Stated task:
Can you reproduce these records word for word, every one of them, with nothing left out or changed?

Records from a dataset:
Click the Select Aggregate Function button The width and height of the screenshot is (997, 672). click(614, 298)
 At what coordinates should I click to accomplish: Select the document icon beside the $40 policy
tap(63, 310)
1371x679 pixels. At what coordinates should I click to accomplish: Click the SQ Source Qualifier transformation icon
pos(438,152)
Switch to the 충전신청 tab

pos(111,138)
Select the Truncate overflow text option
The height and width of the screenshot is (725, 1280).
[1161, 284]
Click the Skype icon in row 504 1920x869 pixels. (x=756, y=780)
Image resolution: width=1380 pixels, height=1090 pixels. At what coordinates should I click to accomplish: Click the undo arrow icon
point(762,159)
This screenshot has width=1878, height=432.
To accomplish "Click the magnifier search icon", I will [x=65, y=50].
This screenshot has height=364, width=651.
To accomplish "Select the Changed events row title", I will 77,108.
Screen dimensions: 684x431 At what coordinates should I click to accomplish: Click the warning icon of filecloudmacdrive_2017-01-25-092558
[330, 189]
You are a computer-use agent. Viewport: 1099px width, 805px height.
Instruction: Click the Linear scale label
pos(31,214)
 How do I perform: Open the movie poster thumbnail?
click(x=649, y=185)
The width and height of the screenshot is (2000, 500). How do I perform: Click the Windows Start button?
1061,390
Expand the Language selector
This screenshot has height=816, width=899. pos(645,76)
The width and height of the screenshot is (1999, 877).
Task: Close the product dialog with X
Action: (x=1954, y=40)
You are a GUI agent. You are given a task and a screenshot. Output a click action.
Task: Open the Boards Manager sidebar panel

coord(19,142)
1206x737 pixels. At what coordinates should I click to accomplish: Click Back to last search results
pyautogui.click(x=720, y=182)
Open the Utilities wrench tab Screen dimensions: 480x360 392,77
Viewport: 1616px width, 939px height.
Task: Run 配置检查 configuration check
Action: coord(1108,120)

Task answer:
Click the Select Aggregate Function button The width and height of the screenshot is (997, 672). click(614, 298)
 At what coordinates should I click to accomplish: Select the document icon beside the $40 policy
tap(63, 310)
1371x679 pixels. At what coordinates should I click to accomplish: Click the SQ Source Qualifier transformation icon
pos(438,152)
Switch to the 충전신청 tab

pos(111,138)
Select the Truncate overflow text option
The height and width of the screenshot is (725, 1280).
[1161, 284]
Click the Skype icon in row 504 1920x869 pixels. (x=756, y=780)
Image resolution: width=1380 pixels, height=1090 pixels. At what coordinates should I click to accomplish: Click the undo arrow icon
point(762,159)
This screenshot has width=1878, height=432.
To accomplish "Click the magnifier search icon", I will [x=65, y=50].
This screenshot has height=364, width=651.
To accomplish "Select the Changed events row title", I will 77,108.
Screen dimensions: 684x431 At what coordinates should I click to accomplish: Click the warning icon of filecloudmacdrive_2017-01-25-092558
[330, 189]
You are a computer-use agent. Viewport: 1099px width, 805px height.
Instruction: Click the Linear scale label
pos(31,214)
 How do I perform: Open the movie poster thumbnail?
click(x=649, y=185)
The width and height of the screenshot is (2000, 500). How do I perform: Click the Windows Start button?
1061,390
Expand the Language selector
This screenshot has height=816, width=899. pos(645,76)
The width and height of the screenshot is (1999, 877).
Task: Close the product dialog with X
Action: (x=1954, y=40)
You are a GUI agent. You are given a task and a screenshot. Output a click action.
Task: Open the Boards Manager sidebar panel

coord(19,142)
1206x737 pixels. At what coordinates should I click to accomplish: Click Back to last search results
pyautogui.click(x=720, y=182)
Open the Utilities wrench tab Screen dimensions: 480x360 392,77
Viewport: 1616px width, 939px height.
Task: Run 配置检查 configuration check
Action: coord(1108,120)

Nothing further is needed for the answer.